I didn’t know what to say. But my father quickly pulled himself together.
“Yes, that’s true, my son is a good player—at least people say he is. But I’m not competent enough to judge.”
“I am,” said the visitor. And he turned to me. “What about you? What do you think?”
I don’t know how I found the courage, if that’s what it was, but I replied, “Would you like me to show you?”
In a split second the table was cleared and the chessboard appeared. The count and I, face-to-face, started a game whose repercussions would turn out to be considerable in all our lives. He spoke German and I, Yiddish.
I was nervous, anguished; I sensed danger. After all, I couldn’t crawl into the man’s head: Whether I won or lost, I risked sparking the anger of my distinguished opponent. I had to make an effort to concentrate. I had the luck of playing black. I had no trouble predicting his first four moves (the king’s pawn, the queen’s bishop …). I set up my attack. He repulsed it. After playing for over an hour, my eyes constantly on my fingers, I found myself at a turning point: Should I sacrifice my castle and then capture his queen three moves later and p
ossibly humiliate him, and suffer his revenge? I wondered if he sensed I was hesitating. I sacrificed my castle—and I won the game. Stunned, frightened, my father stared at me, afraid that heaven would come tumbling down on us. But to our great surprise, my opponent, instead of being angry, showed contentment and approval.
“You almost kept the castle to keep me happy, right?”
I stammered some incoherent words. He interrupted me.
“Don’t insult me by lying!” he snapped.
I didn’t answer. But, as if at the edge of a precipice, I implored the God of my ancestors to protect us.
The visitor resumed in a friendlier voice.

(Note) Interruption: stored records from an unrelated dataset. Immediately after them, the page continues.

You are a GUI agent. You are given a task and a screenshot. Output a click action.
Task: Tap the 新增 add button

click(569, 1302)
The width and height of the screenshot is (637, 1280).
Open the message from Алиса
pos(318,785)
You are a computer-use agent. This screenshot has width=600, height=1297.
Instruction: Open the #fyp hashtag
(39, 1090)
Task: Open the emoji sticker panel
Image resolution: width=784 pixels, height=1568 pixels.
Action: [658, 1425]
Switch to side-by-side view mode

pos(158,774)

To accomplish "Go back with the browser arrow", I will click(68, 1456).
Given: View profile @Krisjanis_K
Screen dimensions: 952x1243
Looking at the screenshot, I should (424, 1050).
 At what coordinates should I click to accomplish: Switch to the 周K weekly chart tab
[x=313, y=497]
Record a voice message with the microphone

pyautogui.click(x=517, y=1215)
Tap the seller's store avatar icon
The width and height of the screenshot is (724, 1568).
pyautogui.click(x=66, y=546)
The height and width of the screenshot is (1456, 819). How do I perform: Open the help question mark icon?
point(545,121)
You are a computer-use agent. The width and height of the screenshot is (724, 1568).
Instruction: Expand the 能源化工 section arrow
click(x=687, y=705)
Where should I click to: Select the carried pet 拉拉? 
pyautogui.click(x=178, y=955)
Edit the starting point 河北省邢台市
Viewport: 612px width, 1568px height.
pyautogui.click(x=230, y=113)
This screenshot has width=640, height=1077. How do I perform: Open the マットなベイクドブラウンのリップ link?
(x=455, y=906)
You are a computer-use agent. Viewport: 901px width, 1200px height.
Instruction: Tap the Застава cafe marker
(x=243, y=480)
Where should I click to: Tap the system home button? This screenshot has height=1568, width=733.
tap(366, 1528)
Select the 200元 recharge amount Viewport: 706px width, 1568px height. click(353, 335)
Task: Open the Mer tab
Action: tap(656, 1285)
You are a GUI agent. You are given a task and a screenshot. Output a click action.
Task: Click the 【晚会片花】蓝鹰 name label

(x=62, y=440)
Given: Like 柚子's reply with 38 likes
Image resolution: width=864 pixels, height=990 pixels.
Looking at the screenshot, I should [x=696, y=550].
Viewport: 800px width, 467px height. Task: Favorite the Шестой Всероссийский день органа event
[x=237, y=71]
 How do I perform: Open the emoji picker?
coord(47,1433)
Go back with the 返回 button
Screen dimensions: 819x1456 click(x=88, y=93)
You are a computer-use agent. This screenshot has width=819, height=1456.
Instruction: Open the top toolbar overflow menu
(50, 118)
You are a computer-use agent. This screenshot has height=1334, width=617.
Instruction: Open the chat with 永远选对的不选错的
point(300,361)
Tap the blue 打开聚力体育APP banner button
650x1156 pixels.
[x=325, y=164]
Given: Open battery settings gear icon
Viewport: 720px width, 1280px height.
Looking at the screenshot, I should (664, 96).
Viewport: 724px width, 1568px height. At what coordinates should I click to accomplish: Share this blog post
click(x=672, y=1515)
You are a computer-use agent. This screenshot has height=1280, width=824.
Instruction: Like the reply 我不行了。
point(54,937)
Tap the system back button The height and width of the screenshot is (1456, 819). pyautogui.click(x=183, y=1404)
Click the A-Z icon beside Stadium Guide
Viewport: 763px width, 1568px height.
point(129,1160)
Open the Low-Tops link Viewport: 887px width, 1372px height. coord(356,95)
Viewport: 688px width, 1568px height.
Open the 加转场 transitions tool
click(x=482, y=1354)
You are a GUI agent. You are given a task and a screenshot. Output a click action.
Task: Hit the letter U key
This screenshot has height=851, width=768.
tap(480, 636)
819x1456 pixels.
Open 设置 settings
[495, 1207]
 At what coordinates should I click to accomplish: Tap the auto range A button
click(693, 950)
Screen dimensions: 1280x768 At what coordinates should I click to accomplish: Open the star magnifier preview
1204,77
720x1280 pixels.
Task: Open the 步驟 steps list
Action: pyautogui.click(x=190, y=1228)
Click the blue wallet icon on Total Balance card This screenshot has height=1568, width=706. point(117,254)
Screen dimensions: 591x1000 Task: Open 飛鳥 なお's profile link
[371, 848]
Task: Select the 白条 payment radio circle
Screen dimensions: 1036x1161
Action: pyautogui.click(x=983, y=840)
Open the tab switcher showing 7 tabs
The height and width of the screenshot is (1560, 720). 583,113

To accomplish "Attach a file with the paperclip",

“That was Alekhine’s defense you used in the beginning, wasn’t it?”
“I don’t understand …”
“You’re lying again! Do you think I don’t know the gambits, the openings and defenses of the great Russian masters?”
My body in a sweat, all I could do was repeat, “Sir, you have to believe me …”
“My son never lies,” my father interjected.
“I’ve never heard the word ‘gambit,’ ” I said. “I’ve never heard that there were … there were masters, great or small.”
The visitor scrutinized me for a long time, then gave me a faint smile.
“I believe you. And I like you. I’ll take my revenge next week. Okay?”
“Of course, sir,” my father replied, in my stead.
The war had been going on forever. Davarowsk was occupied by the Hungarian army and suffering under its yoke. Our Jewish community was soon to be subjected to the first anti-Semitic measures. Meanwhile, the number of disastrous decrees kept growing.
Friedrich von Waldensohn—or “the count” as we called him—came to see us every week. Our games were becoming more intense for both of us. They took place even in the ghetto, where we had moved with a few pitiful objects and utensils. Whenever he visited, he brought us food and sometimes much-needed clothes.